Excerpted text:

I bought my car about 3 years ago from a guy who'd said he built it to be a track car. At the time, that seemed plausible. I didn't know much about tracking a Miata then (do I now?). It had 15x8 6ULs with 8 (!!!) year old RS3s on them, Koni Yellows, an RB front bar, a Koyo Radiator, Willwood Dynalites, and a Hard Dog Sport roll bar. And a Fast Forward Supercharger kit. I'd never driven a fast Miata, and this one seemed like it was, so I bought it. My plan at the time was to make it a grand touring style build.

2 years later, I finally actually get to go to the track. Now on some FM VMaxx Coilovers, 15x9s, and 245 RS4s. October in Alabama was about 90 degrees, and I got the car hot in approx 3 laps. Yay. No space for a reroute either.

In continuing to learn more about tracking a Miata, I get the feeling the supercharger isn't going to stay. My wife and I did get to take the car to the Dragon this Spring, and hearing the s/c whine off the hills was...magical. About 30 miles of driving after we got home from that trip, the car coughed and died on the interstate. Turns out the main damper pulley bolt had backed out - apparently I did something wrong during the timing belt job 6k miles previous. The Woodruff Key broke, and saved any damage to the crankshaft, so that's nice. I work a full time job and about 30-40 additional hours/week running my own business, so it took me an inordinate amount of time to put the car back together. Finally fixed it 2 weeks ago, and feel underwhelmed by the supercharger now.

What to do:
(a) Transcribe the passage from the Miata post, starting with "In continuing to" and going on through "the supercharger now.".
(b) In the Miata post, what part had backed out when the car coughed and died on the interstate?

Information provided:
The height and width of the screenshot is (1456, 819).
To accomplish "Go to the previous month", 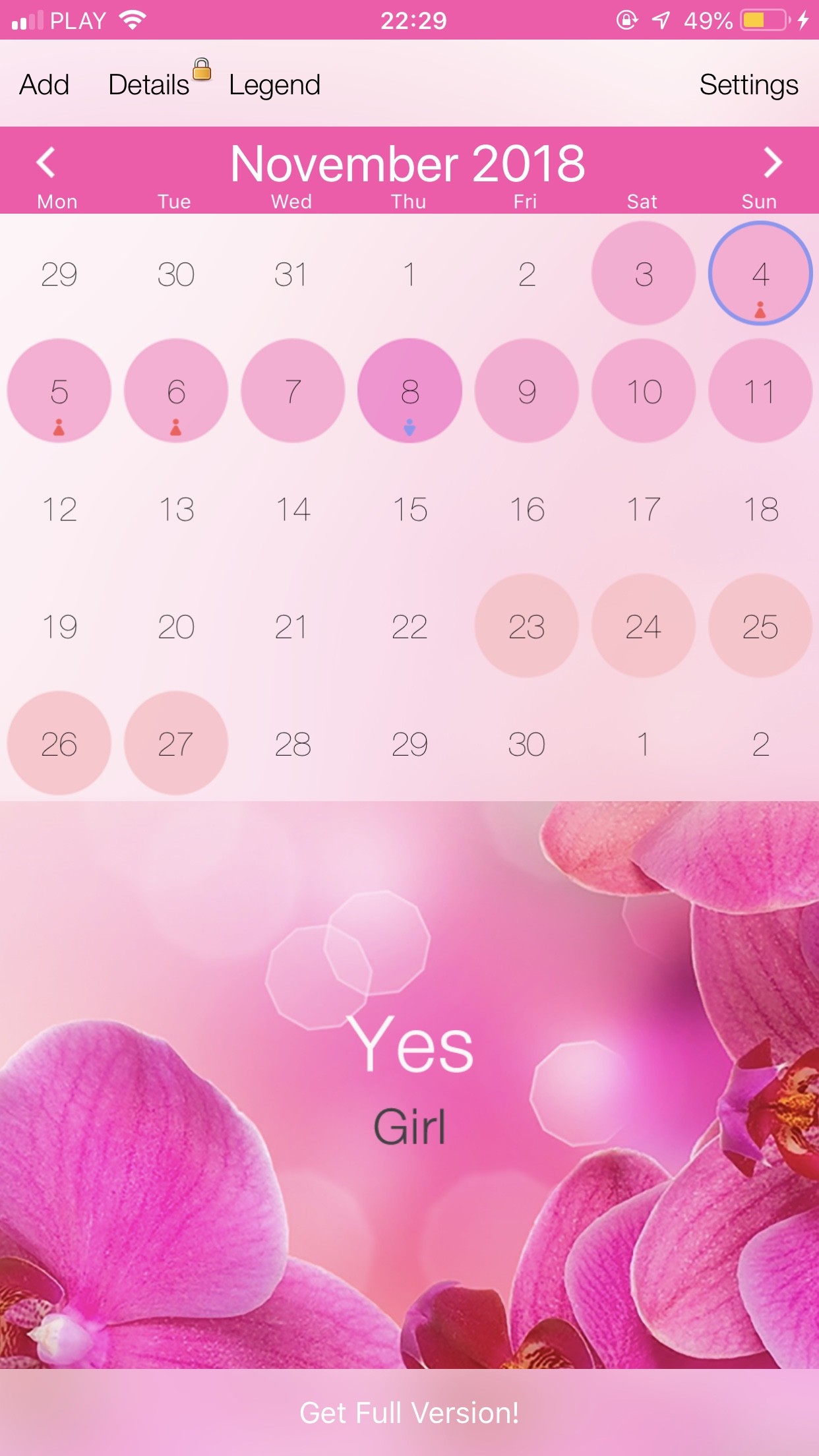I will (x=46, y=162).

Solutions to the tasks:
(a)
In continuing to learn more about tracking a Miata, I get the feeling the supercharger isn't going to stay. My wife and I did get to take the car to the Dragon this Spring, and hearing the s/c whine off the hills was...magical. About 30 miles of driving after we got home from that trip, the car coughed and died on the interstate. Turns out the main damper pulley bolt had backed out - apparently I did something wrong during the timing belt job 6k miles previous. The Woodruff Key broke, and saved any damage to the crankshaft, so that's nice. I work a full time job and about 30-40 additional hours/week running my own business, so it took me an inordinate amount of time to put the car back together. Finally fixed it 2 weeks ago, and feel underwhelmed by the supercharger now.

(b) The main damper pulley bolt had backed out.